→ **Apply what you read**:
1. From the Netherlands competition article, set down word for word the passage from "This article is" up to and including "in the article.".
2. According to the Netherlands competition article, how many Phase II merger investigations did the ACM conduct in 2022?
3. Extend the Netherlands competition article, starting after its last sentence.

[[ Text excerpt, beginning ]]

Netherlands: economist perspective
This is an Insight article, written by a selected partner as part of GCR's co-published content. Read more on Insight
Authority for Consumers & Markets is the enforcement authority for Netherlands. Read their profile.
This article is based on interviews with prominent competition law practitioners and litigators from the law firms AKD, Allen & Overy, Brande & Verheij, bureau Brandeis, Houthoff, Scott+Scott and Stek. We split the discussion into separate sections on public and private enforcement. Many of the practitioners interviewed are active in both areas. In addition, we invited the Authority for Consumers & Markets (ACM) to give its perspective and draw on its comments in the article.
The Hague-based ACM is the public authority tasked with the enforcement of competition law in the Netherlands (among other things). During the past year, many practitioners perceived a contrast between the ACM’s active approach to merger control and its relative inactivity in antitrust investigations. Some commented that the ACM’s publicly stated areas of emphasis, in particular sustainability matters, were consistent with its outputs.
The ACM noted that the dynamics in the mergers and acquisitions market can result in more sanctions being imposed in one calendar year, while in another year there is more focus on mergers and acquisitions. The ACM added that it was focused on providing guidance to businesses both individually and on a sector-wide basis.
Mergers and joint ventures
Since late 2021, the ACM has been particularly active in merger control, and the trend of more Phase II investigations observed in recent years appears to have continued. In 2022, the ACM assessed 144 Phase I mergers and conducted five Phase II merger investigations – a record number. Some of the lawyers saw the increase not as a result of a proliferation of complex transactions but rather owing to an increasingly interventionist approach taken by the ACM. The lawyers also noted the scrutiny that courts had placed on the evidence underlying some of the ACM’s recent prohibition decisions.

[[ Text excerpt, end ]]
[[ Source data, beginning ]]

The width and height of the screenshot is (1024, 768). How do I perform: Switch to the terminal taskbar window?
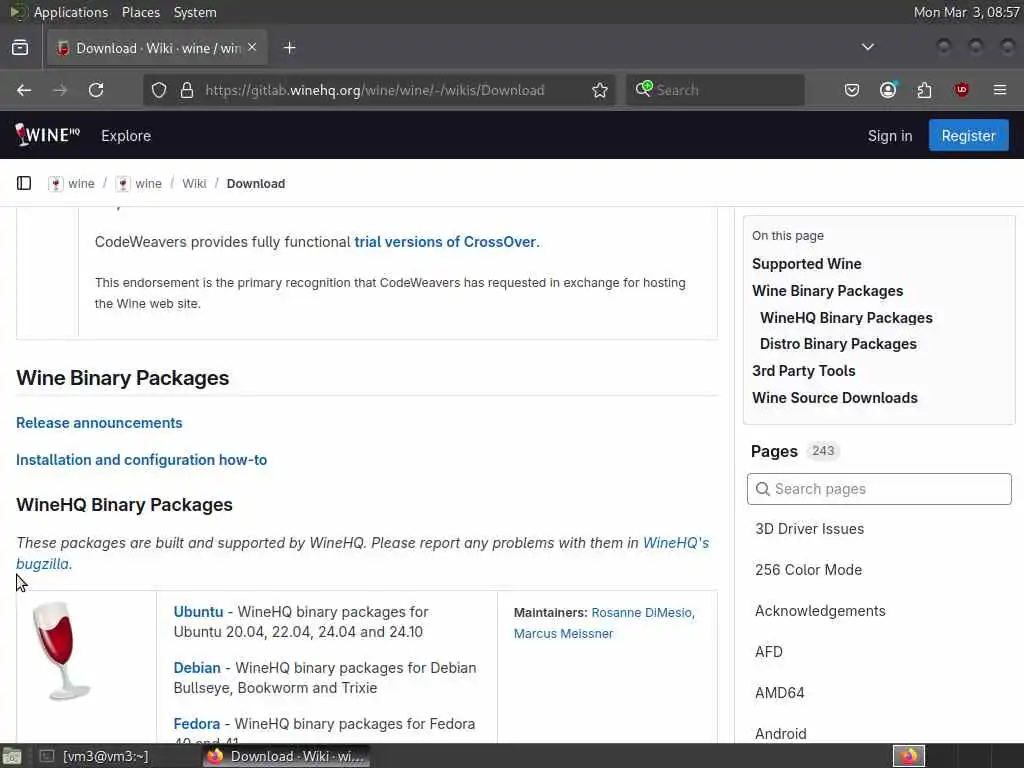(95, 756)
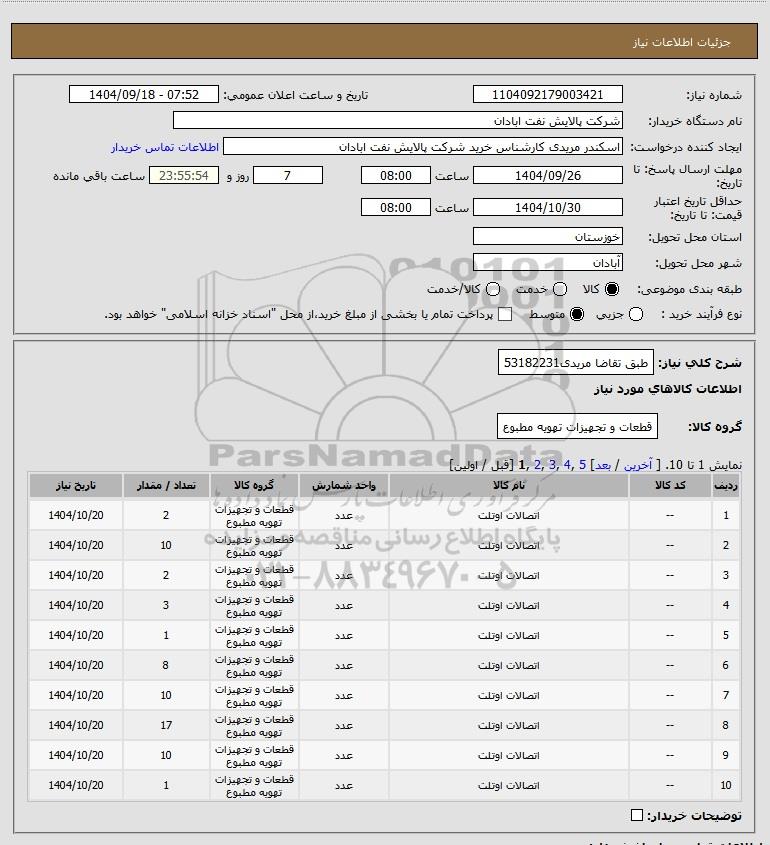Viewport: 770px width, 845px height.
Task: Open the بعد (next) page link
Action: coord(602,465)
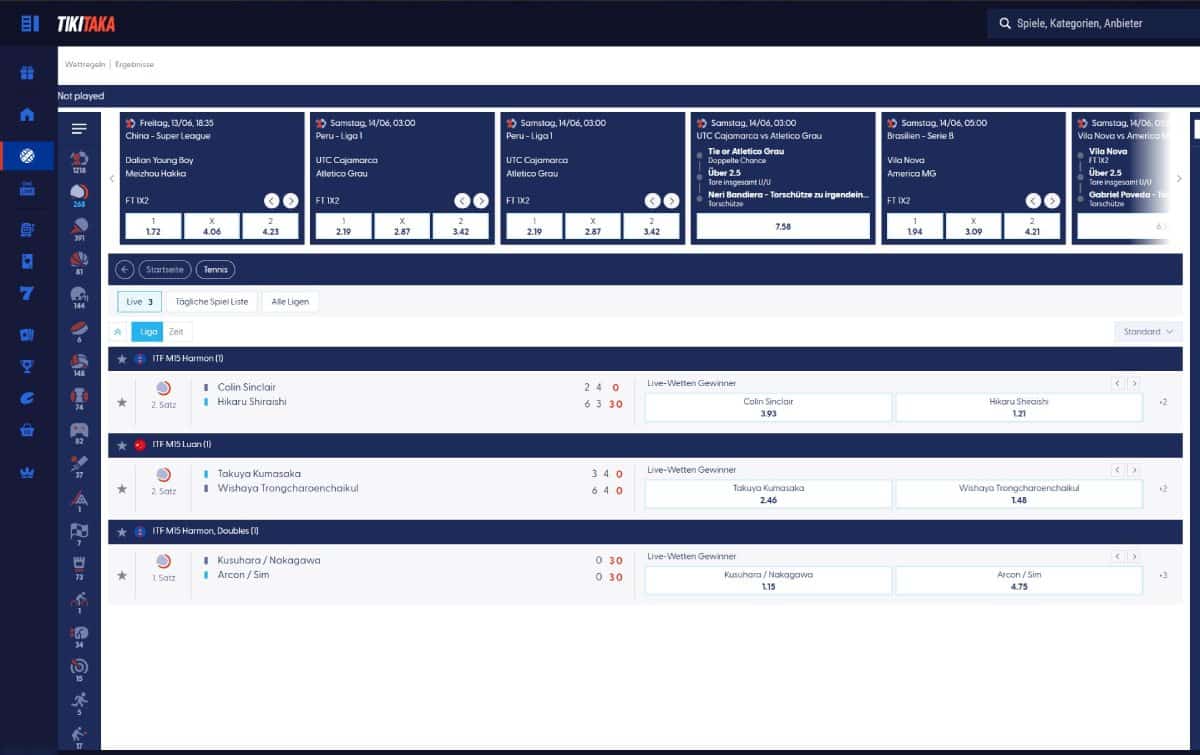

[[ Source data, end ]]

→ **Per-task outputs**:
1.
This article is based on interviews with prominent competition law practitioners and litigators from the law firms AKD, Allen & Overy, Brande & Verheij, bureau Brandeis, Houthoff, Scott+Scott and Stek. We split the discussion into separate sections on public and private enforcement. Many of the practitioners interviewed are active in both areas. In addition, we invited the Authority for Consumers & Markets (ACM) to give its perspective and draw on its comments in the article.

2. Five, which was a record number.

3.
Concrete examples cited were two merger decisions from late 2021 that were overturned early this year. In March 2023, the Court of Rotterdam annulled the ACM’s prohibition in the Mediq and Eurocept merger, and less than two months later the same court annulled the ACM’s prohibition of Bergman Clinics’ acquisition of Mauritskliniek. In both cases, the court questioned the relevance of third-party views; the context in which they were collected and the qualitative conclusions drawn from them took centre stage in both judgments. The ACM regards this as unfortunate – highlighting its concerns over the eventual creation of dominant positions through inorganic growth strategies – and is evaluating the cases. It notes that in 2022, 13 out of 14 of all its decisions were upheld on appeal, and it spent much capacity on appeal proceedings. It also highlights an important recent ruling in which it sided with the ACM in the cigarette manufacturers' indirect information exchange (‘hub and spokes’) matter.
Some practitioners expected to see continued judicial scrutiny of the ACM’s decision practice. In March 2023, the ACM blocked the acquisition of Talpa, a television advertising and publishing company, by the media company RTL due to concerns about the market power of the merged entity in the media sector. In doing so, it rejected a remedy proposal put forward by the parties. We understand that RTL and Talpa have decided not to pursue an appeal.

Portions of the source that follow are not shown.